Kenapa? Tidak percaya? Ryan bukan pacar laki-laki pertamanya loh. Wajar saja jika kau terkejut. Kau memang tidak bisa menemukan sedikitpun tanda-tanda kelainan pada Dion. Dia terlihat sangat normal. Tampan, dan tidak sama sekali kemayu. Suka olah raga, dan tidak suka membaca majalah fashion. Dan begitu pula Ryan, dia juga tampan dan terlihat normal. Ah, kalau dipikir-pikir, Ryan beruntung sekali. Dari sekian banyak orang yang menyukai Dion, ia yang terpilih.
Jujur, para wanita itu harusnya iri pada Dion, bukan padaku. Aku hanya temannya. Sedekat-dekatnya aku dengan Dion, ia tak pernah mencium keningku seperti ia mencium kening Ryan di depan matahari terbenam, kalau jitak sih, sering. Dion juga tak pernah membiarkan aku tidur pulas dipangkuannya seperti ia membiarkan Ryan terlelap diatas pahanya, yang ada ia malah menyumpal hidungku saat aku tertidur di sampingnya. Dion itu romantis. Sangat romantis. Sekali lagi, Ryan beruntung mendapatkannya. Tapi alangkah lebih beruntungnya, jika wanita yang mendapat perlakuan itu dari Dion. Ya, wanita.
Walaupun aku tak pernah mempermasalahkan hal itu, tapi sejujurnya, dari lubuk hatiku yang paling dalam, saking dalamnya sampai Dion tidak pernah bisa merabanya, aku ingin Dion sembuh. Aku ingin kelak ia bergandengan tangan dengan seorang wanita. Jujur.

***

Hari ini hari ulangtahunku. Dion memesan sebuah meja di sebuah kafe kecil khusus untukku. Ada tiga bangku yang mengelilingi meja bundar yang di atasnya terdapat tiga gelas, tiga kaleng soda, dan kue pelangi segi empat yang di atasnya berdiri tegak dua lilin berbentuk angka tujuh dan satu. Hey, ini ulanthaunku yang ke-17, bukan ke-71!
Kalau saja seseorangku tidak sedang –dengan terpaksa- ke rumah neneknya di luar kota, mungkin sekarang aku tidak merayakan ulangtahunku dengan Dion dan kekasihnya. Maksudku tidak disini dan tidak dengan suasana ini. Sahabat sejati memang tidak akan membiarkan sahabatnya menghabiskan hari ulangtahunnya sendirian.

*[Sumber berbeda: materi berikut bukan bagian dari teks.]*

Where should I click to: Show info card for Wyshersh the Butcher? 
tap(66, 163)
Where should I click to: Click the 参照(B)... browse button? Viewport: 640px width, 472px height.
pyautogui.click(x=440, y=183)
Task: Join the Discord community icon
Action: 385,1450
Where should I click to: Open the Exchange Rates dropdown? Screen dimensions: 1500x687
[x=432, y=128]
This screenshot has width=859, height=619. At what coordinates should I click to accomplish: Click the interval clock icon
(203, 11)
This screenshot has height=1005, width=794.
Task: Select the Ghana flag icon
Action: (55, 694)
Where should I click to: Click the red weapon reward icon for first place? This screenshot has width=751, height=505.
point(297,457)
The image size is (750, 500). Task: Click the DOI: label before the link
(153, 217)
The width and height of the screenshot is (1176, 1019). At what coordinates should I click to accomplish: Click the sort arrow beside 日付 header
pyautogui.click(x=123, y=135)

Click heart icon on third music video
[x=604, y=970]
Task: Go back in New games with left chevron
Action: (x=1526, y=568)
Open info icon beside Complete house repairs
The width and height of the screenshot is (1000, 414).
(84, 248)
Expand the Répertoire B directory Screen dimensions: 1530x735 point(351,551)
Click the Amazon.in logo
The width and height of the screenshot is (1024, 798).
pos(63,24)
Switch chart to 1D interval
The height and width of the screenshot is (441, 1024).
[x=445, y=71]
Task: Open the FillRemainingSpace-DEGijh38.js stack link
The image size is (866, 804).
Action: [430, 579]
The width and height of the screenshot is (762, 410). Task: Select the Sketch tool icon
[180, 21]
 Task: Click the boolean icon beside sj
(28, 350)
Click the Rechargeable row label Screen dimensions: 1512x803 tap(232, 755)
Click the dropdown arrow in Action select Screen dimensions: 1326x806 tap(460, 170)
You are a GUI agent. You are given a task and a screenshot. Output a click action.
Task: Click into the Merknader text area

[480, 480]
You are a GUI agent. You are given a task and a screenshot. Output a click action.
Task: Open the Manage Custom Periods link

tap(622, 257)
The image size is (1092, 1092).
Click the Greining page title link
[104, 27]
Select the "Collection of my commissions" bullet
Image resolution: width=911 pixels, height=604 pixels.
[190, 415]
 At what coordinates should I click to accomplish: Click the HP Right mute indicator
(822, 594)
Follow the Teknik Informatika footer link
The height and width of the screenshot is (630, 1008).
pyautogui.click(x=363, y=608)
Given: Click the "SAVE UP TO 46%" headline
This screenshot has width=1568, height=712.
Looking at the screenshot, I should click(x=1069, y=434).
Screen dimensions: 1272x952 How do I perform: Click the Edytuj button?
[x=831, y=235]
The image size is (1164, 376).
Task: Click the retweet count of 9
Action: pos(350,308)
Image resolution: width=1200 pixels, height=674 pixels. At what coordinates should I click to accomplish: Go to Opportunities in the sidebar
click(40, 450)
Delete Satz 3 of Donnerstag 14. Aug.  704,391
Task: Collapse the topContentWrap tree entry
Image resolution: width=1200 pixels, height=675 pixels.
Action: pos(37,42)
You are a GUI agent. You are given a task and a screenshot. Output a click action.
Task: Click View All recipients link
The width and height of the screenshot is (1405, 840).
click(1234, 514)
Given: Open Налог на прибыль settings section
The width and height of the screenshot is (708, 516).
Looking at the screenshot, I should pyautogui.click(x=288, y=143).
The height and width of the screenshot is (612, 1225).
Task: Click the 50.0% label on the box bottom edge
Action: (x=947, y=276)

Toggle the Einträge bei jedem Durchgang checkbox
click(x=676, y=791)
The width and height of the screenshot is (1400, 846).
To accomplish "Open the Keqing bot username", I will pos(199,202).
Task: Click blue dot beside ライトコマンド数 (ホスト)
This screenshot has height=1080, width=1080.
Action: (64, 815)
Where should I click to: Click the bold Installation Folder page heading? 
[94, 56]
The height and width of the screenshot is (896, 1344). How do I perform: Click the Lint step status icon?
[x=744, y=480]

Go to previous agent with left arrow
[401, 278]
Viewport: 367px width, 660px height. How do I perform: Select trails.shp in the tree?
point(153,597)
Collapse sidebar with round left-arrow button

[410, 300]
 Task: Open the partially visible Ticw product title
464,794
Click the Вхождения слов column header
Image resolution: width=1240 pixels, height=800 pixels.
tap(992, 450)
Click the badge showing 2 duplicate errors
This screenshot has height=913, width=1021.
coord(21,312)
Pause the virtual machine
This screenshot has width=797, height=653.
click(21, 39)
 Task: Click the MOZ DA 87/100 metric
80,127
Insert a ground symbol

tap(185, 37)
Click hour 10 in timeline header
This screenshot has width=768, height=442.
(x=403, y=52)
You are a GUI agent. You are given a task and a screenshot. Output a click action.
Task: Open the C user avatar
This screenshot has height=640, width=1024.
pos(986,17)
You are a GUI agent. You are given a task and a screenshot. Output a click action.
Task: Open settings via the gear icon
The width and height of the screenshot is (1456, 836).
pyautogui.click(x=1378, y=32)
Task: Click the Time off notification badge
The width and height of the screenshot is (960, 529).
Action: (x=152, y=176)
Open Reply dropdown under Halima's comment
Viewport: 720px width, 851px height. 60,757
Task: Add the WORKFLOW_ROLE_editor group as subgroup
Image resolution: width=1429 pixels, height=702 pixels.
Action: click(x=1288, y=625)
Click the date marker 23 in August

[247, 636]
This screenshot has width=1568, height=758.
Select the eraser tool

Dan beginilah perayaan ulangtahunku yang ke-17. Aku meniup lilin diatas kue lezat itu, lalu kuambil tiga potong untuk -yang pertama sudah pasti- sahabatku Dion, yang kedua untuk Ryan, dan yang terakhir untukku. Dion membeli kue yang cukup besar. Aku bahkan masih bisa membagi sisa kue ini untuk semua pelayan yang ada di kafe ini, sebenarnya. Atau bahkan untukmu juga. Kita bisa makan kue bersama. Iya, kita. Karena Dion dan Ryan seperti memiliki dunianya sendiri. Terkadang aku curiga mereka berdua lupa bahwa mereka sedang berada di acara ulangtahunku, dan kue yang sedang mereka makan dengan cara suap-menyuap itu adalah kue ulangtahunku.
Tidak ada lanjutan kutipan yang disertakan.